Entries taken from a collection:
--*--
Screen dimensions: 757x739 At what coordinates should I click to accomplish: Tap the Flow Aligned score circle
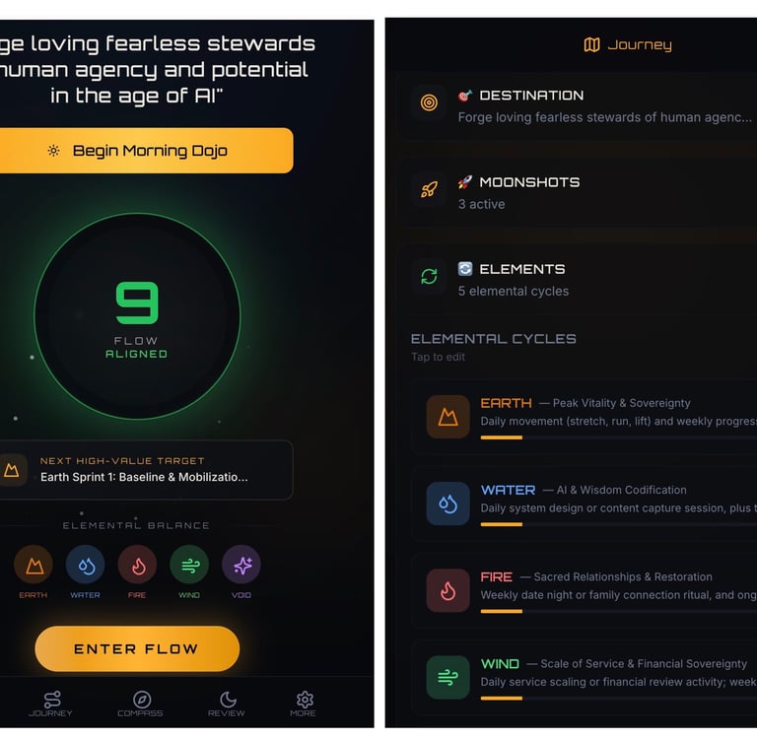pos(137,316)
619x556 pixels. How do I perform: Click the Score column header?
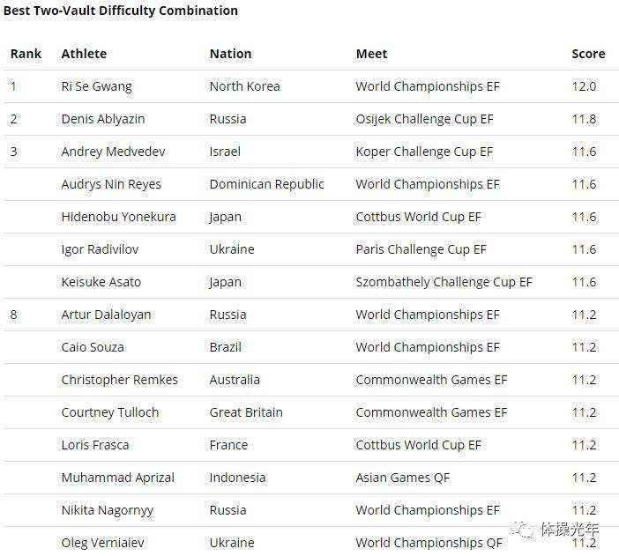coord(588,54)
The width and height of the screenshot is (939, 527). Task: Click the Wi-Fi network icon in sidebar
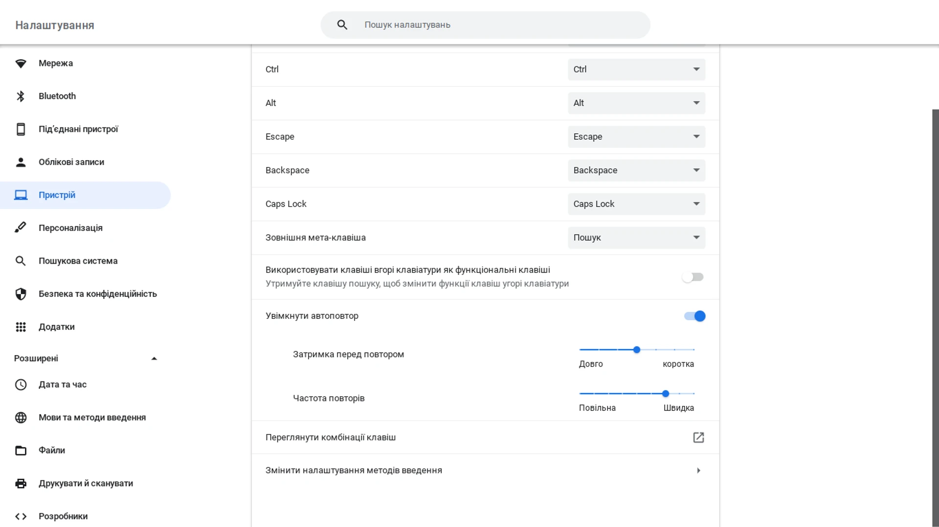coord(21,63)
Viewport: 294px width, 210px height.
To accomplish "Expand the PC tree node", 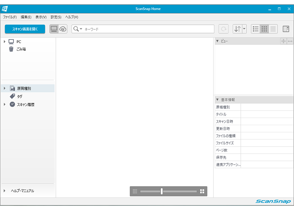I will point(4,42).
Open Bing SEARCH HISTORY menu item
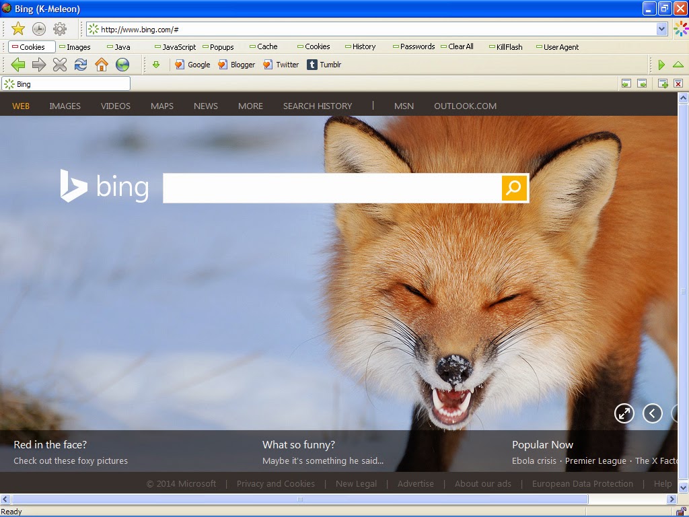 coord(317,106)
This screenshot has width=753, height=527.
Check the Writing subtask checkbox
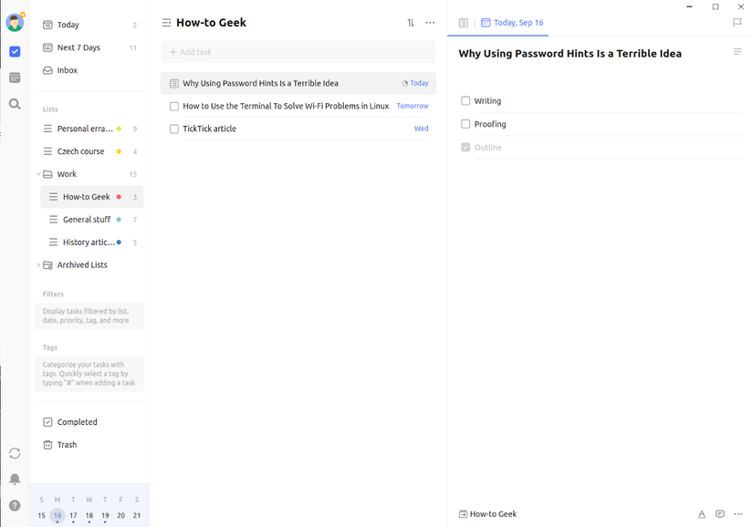pyautogui.click(x=465, y=100)
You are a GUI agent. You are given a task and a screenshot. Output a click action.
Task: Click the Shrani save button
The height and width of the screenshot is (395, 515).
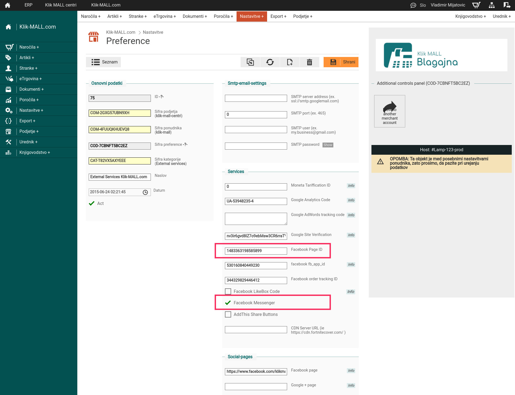[341, 62]
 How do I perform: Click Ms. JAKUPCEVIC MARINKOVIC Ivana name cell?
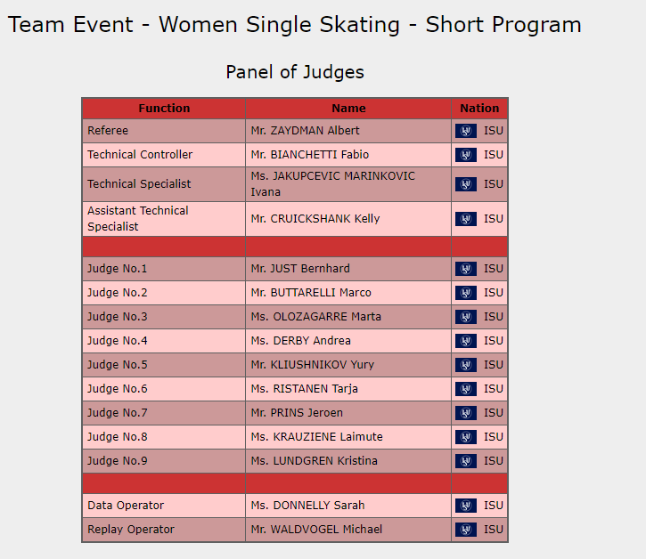pos(332,184)
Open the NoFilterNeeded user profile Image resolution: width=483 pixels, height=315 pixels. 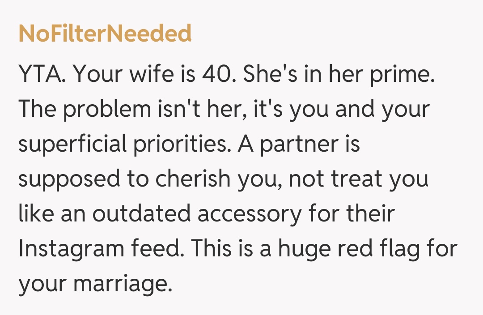click(105, 34)
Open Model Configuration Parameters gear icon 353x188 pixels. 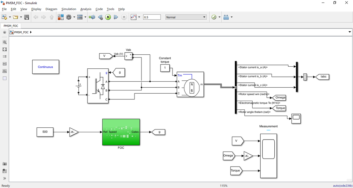coord(68,17)
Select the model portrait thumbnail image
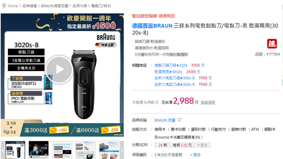The width and height of the screenshot is (283, 159). tap(38, 150)
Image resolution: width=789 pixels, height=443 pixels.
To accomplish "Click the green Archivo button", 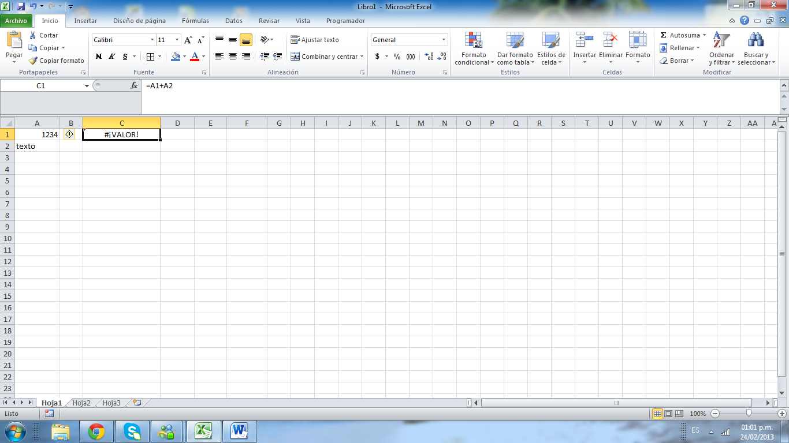I will point(16,21).
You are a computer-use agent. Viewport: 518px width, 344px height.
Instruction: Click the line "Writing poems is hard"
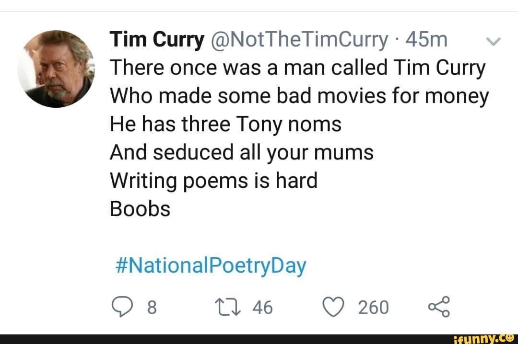pos(213,181)
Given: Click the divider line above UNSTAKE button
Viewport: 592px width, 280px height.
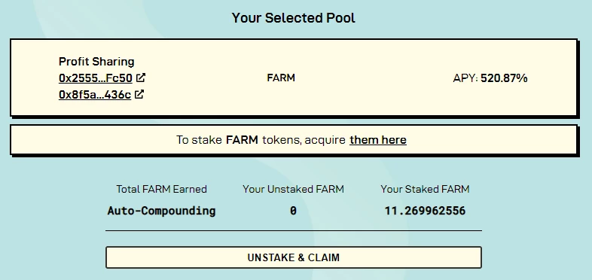Looking at the screenshot, I should pos(293,230).
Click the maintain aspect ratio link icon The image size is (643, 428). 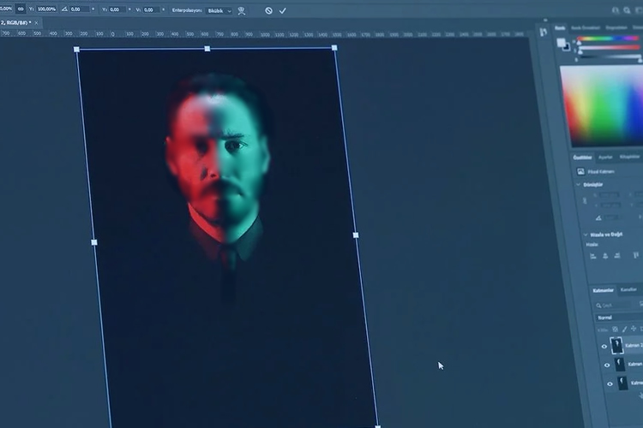pyautogui.click(x=21, y=9)
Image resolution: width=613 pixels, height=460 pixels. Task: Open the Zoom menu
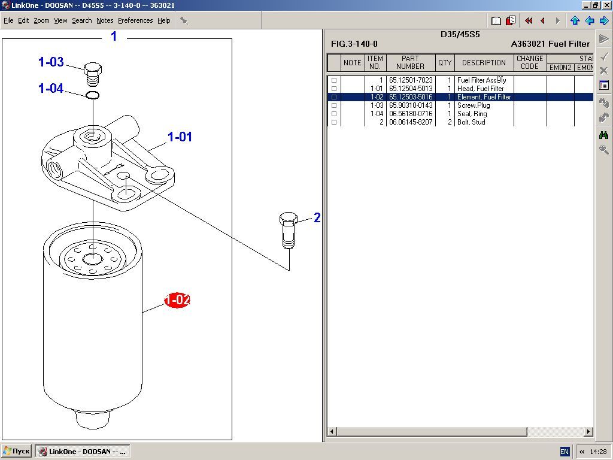click(41, 20)
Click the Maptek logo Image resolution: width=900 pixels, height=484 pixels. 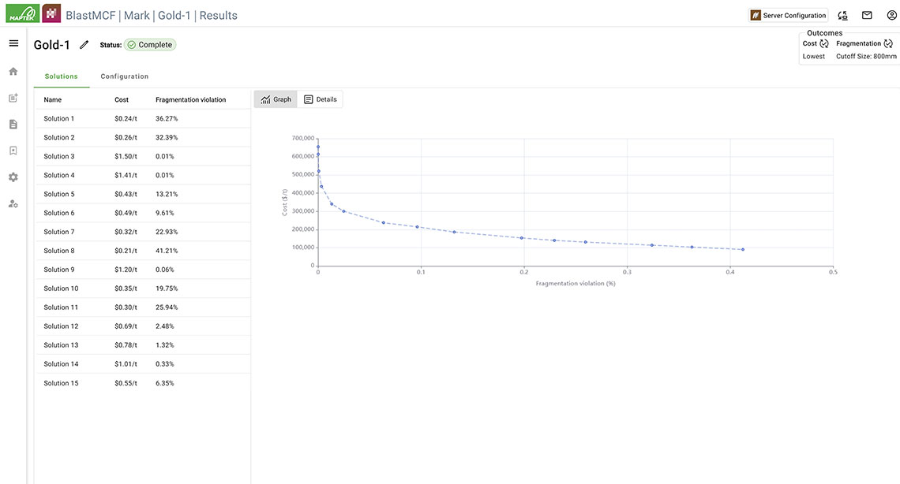pos(22,13)
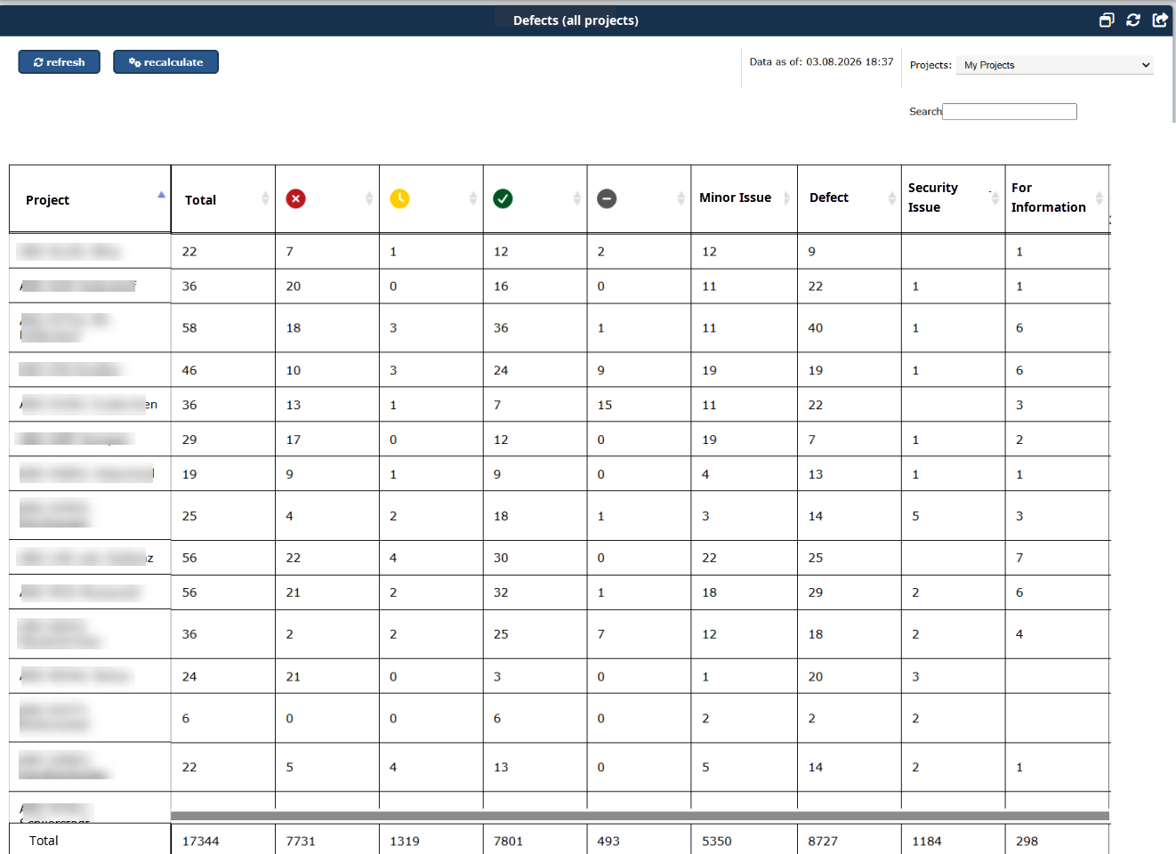Toggle sort arrows on Defect column
The height and width of the screenshot is (854, 1176).
[891, 198]
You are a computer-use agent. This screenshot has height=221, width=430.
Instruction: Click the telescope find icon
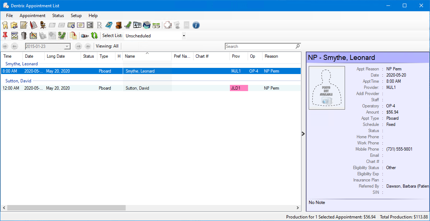tap(85, 36)
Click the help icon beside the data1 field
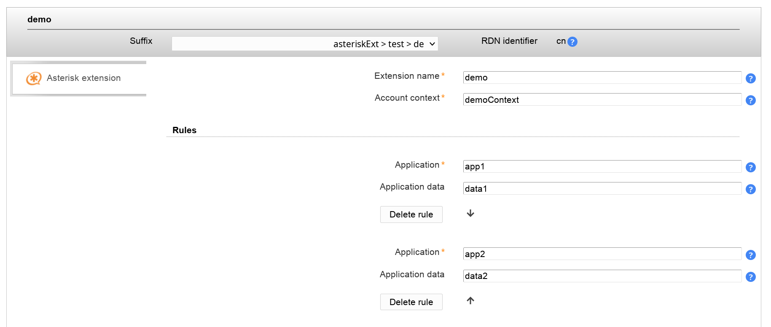The image size is (771, 327). coord(750,189)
--*--
Activity: Only the lines from the one containing "You are a computer-use agent. This" through the final line of the records should be retyped, exactly, with every picture omitted.

Answer to this exercise:
You are a computer-use agent. This screenshot has height=221, width=430.
Instruction: Click the telescope find icon
tap(85, 36)
Click the help icon beside the data1 field
The image size is (771, 327). coord(750,189)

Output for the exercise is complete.